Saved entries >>
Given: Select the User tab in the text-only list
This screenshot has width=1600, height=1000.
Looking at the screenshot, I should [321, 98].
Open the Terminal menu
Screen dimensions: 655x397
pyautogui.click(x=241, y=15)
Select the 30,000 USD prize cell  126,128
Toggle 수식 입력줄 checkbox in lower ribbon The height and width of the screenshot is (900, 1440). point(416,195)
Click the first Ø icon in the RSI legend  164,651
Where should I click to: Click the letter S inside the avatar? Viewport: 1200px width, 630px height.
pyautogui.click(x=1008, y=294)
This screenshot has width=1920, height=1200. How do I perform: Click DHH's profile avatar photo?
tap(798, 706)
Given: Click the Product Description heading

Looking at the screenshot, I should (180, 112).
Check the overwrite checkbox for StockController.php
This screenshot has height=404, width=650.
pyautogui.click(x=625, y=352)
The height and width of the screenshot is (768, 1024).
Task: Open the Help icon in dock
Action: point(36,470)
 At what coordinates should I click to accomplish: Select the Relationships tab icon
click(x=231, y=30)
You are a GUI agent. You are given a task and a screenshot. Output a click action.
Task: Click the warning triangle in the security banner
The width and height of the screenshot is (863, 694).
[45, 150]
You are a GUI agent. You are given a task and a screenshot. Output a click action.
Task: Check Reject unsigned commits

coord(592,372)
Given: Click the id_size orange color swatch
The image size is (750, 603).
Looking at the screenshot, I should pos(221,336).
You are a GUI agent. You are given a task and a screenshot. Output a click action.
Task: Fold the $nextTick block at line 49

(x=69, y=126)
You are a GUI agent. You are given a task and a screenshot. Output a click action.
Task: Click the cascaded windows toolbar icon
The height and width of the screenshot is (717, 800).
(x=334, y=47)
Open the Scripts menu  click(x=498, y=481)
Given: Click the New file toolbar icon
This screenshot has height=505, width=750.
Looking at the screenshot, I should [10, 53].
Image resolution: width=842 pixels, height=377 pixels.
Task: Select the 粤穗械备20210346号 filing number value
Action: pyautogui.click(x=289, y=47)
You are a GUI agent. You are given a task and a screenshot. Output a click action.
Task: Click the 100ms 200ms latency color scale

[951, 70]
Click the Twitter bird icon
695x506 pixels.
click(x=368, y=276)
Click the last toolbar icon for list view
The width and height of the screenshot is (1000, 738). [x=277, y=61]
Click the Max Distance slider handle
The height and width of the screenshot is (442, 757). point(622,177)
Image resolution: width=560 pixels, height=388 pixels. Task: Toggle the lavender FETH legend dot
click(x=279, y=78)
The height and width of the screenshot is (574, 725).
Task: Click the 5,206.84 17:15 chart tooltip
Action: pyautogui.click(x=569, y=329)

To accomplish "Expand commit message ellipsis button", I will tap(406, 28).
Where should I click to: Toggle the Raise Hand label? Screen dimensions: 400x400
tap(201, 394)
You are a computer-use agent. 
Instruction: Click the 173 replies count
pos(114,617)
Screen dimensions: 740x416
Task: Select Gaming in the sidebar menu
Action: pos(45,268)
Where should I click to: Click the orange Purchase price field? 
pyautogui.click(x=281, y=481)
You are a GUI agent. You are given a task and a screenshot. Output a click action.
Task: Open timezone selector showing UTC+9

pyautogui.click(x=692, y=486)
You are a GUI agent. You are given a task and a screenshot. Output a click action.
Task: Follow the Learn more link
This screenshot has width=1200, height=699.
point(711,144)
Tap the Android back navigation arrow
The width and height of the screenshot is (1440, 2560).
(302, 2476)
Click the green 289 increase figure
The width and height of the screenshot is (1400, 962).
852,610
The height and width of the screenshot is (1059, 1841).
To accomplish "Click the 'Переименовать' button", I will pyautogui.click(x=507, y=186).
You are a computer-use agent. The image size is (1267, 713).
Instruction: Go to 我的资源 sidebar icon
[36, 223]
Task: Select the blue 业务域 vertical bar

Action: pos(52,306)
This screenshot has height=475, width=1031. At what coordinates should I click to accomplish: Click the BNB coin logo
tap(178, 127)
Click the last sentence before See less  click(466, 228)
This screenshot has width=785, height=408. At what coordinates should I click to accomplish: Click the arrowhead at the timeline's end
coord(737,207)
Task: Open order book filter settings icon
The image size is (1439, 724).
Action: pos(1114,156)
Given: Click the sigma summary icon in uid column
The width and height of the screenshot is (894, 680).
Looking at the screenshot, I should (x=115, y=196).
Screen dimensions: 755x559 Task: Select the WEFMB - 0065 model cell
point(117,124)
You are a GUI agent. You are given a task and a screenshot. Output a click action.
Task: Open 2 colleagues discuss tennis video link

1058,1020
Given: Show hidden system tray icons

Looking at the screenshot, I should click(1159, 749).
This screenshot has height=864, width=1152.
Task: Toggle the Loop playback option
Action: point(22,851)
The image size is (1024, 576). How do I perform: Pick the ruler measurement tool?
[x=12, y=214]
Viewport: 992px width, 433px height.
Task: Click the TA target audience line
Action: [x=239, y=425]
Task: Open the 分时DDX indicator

What you need to do >> Set down all of the records shown above once more, exactly.

Result below >>
Given: Select the User tab in the text-only list
This screenshot has width=1600, height=1000.
Looking at the screenshot, I should [321, 98].
Open the Terminal menu
Screen dimensions: 655x397
pyautogui.click(x=241, y=15)
Select the 30,000 USD prize cell  126,128
Toggle 수식 입력줄 checkbox in lower ribbon The height and width of the screenshot is (900, 1440). point(416,195)
Click the first Ø icon in the RSI legend  164,651
Where should I click to: Click the letter S inside the avatar? Viewport: 1200px width, 630px height.
pyautogui.click(x=1008, y=294)
This screenshot has width=1920, height=1200. How do I perform: Click DHH's profile avatar photo?
tap(798, 706)
Given: Click the Product Description heading

Looking at the screenshot, I should (180, 112).
Check the overwrite checkbox for StockController.php
This screenshot has height=404, width=650.
pyautogui.click(x=625, y=352)
The height and width of the screenshot is (768, 1024).
Task: Open the Help icon in dock
Action: point(36,470)
 At what coordinates should I click to accomplish: Select the Relationships tab icon
click(x=231, y=30)
You are a GUI agent. You are given a task and a screenshot. Output a click action.
Task: Click the warning triangle in the security banner
The width and height of the screenshot is (863, 694).
[45, 150]
You are a GUI agent. You are given a task and a screenshot. Output a click action.
Task: Check Reject unsigned commits

coord(592,372)
Given: Click the id_size orange color swatch
The image size is (750, 603).
Looking at the screenshot, I should pos(221,336).
You are a GUI agent. You are given a task and a screenshot. Output a click action.
Task: Fold the $nextTick block at line 49

(x=69, y=126)
You are a GUI agent. You are given a task and a screenshot. Output a click action.
Task: Click the cascaded windows toolbar icon
The height and width of the screenshot is (717, 800).
(x=334, y=47)
Open the Scripts menu  click(x=498, y=481)
Given: Click the New file toolbar icon
This screenshot has height=505, width=750.
Looking at the screenshot, I should [10, 53].
Image resolution: width=842 pixels, height=377 pixels.
Task: Select the 粤穗械备20210346号 filing number value
Action: pyautogui.click(x=289, y=47)
You are a GUI agent. You are given a task and a screenshot. Output a click action.
Task: Click the 100ms 200ms latency color scale

[951, 70]
Click the Twitter bird icon
695x506 pixels.
click(x=368, y=276)
Click the last toolbar icon for list view
The width and height of the screenshot is (1000, 738). [x=277, y=61]
Click the Max Distance slider handle
The height and width of the screenshot is (442, 757). point(622,177)
Image resolution: width=560 pixels, height=388 pixels. Task: Toggle the lavender FETH legend dot
click(x=279, y=78)
The height and width of the screenshot is (574, 725).
Task: Click the 5,206.84 17:15 chart tooltip
Action: pyautogui.click(x=569, y=329)

To accomplish "Expand commit message ellipsis button", I will tap(406, 28).
Where should I click to: Toggle the Raise Hand label? Screen dimensions: 400x400
tap(201, 394)
You are a computer-use agent. 
Instruction: Click the 173 replies count
pos(114,617)
Screen dimensions: 740x416
Task: Select Gaming in the sidebar menu
Action: pos(45,268)
Where should I click to: Click the orange Purchase price field? 
pyautogui.click(x=281, y=481)
You are a GUI agent. You are given a task and a screenshot. Output a click action.
Task: Open timezone selector showing UTC+9

pyautogui.click(x=692, y=486)
You are a GUI agent. You are given a task and a screenshot. Output a click action.
Task: Follow the Learn more link
This screenshot has width=1200, height=699.
point(711,144)
Tap the Android back navigation arrow
The width and height of the screenshot is (1440, 2560).
(302, 2476)
Click the green 289 increase figure
The width and height of the screenshot is (1400, 962).
852,610
The height and width of the screenshot is (1059, 1841).
To accomplish "Click the 'Переименовать' button", I will pyautogui.click(x=507, y=186).
You are a computer-use agent. The image size is (1267, 713).
Instruction: Go to 我的资源 sidebar icon
[36, 223]
Task: Select the blue 业务域 vertical bar

Action: pos(52,306)
This screenshot has height=475, width=1031. At what coordinates should I click to accomplish: Click the BNB coin logo
tap(178, 127)
Click the last sentence before See less  click(466, 228)
This screenshot has width=785, height=408. At what coordinates should I click to accomplish: Click the arrowhead at the timeline's end
coord(737,207)
Task: Open order book filter settings icon
The image size is (1439, 724).
Action: pos(1114,156)
Given: Click the sigma summary icon in uid column
The width and height of the screenshot is (894, 680).
Looking at the screenshot, I should (x=115, y=196).
Screen dimensions: 755x559 Task: Select the WEFMB - 0065 model cell
point(117,124)
You are a GUI agent. You are given a task and a screenshot. Output a click action.
Task: Open 2 colleagues discuss tennis video link

1058,1020
Given: Show hidden system tray icons

Looking at the screenshot, I should click(1159, 749).
This screenshot has height=864, width=1152.
Task: Toggle the Loop playback option
Action: point(22,851)
The image size is (1024, 576). How do I perform: Pick the ruler measurement tool?
[x=12, y=214]
Viewport: 992px width, 433px height.
Task: Click the TA target audience line
Action: [x=239, y=425]
Task: Open the 分时DDX indicator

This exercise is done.